[Collected data]

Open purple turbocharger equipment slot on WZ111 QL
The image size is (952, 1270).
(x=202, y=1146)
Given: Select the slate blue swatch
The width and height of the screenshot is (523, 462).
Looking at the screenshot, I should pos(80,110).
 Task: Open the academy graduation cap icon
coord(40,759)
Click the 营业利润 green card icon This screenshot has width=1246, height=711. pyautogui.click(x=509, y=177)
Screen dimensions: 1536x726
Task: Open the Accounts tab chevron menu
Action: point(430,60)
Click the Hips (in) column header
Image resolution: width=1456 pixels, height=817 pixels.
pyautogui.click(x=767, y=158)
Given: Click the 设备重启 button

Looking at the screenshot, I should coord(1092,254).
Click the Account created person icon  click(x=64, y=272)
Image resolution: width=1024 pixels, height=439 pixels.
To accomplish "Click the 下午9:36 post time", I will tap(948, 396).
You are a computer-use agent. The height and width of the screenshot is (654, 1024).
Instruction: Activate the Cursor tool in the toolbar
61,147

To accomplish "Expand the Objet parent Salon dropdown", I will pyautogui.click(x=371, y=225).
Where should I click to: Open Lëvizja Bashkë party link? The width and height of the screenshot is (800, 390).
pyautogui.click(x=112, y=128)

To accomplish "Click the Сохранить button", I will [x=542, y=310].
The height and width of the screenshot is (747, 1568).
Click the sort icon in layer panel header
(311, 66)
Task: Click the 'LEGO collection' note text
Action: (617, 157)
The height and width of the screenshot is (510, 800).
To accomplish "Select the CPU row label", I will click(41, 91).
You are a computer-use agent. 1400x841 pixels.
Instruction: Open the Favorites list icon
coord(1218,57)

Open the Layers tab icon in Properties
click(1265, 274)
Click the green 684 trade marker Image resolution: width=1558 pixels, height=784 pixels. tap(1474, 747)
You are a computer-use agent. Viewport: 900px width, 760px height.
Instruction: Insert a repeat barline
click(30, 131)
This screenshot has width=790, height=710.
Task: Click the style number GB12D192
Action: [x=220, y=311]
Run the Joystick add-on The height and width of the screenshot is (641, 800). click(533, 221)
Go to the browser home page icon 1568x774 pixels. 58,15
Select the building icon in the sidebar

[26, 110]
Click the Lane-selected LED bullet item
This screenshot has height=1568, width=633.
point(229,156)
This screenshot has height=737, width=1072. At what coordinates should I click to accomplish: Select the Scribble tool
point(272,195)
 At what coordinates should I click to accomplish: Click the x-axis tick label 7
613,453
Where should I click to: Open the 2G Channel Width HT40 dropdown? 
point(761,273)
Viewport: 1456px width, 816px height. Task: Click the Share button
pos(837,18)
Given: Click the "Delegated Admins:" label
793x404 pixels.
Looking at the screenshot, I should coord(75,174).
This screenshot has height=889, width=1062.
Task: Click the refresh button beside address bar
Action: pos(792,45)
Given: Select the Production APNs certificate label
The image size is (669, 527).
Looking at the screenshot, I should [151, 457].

▸ Instructions to follow
Quote the records above exactly, from the first line through the line containing "You are a computer-use agent. The", and nothing more.

▸ Answer area
Open purple turbocharger equipment slot on WZ111 QL
The image size is (952, 1270).
(x=202, y=1146)
Given: Select the slate blue swatch
The width and height of the screenshot is (523, 462).
Looking at the screenshot, I should pos(80,110).
 Task: Open the academy graduation cap icon
coord(40,759)
Click the 营业利润 green card icon This screenshot has width=1246, height=711. pyautogui.click(x=509, y=177)
Screen dimensions: 1536x726
Task: Open the Accounts tab chevron menu
Action: point(430,60)
Click the Hips (in) column header
Image resolution: width=1456 pixels, height=817 pixels.
pyautogui.click(x=767, y=158)
Given: Click the 设备重启 button

Looking at the screenshot, I should coord(1092,254).
Click the Account created person icon  click(x=64, y=272)
Image resolution: width=1024 pixels, height=439 pixels.
To accomplish "Click the 下午9:36 post time", I will tap(948, 396).
You are a computer-use agent. The height and width of the screenshot is (654, 1024).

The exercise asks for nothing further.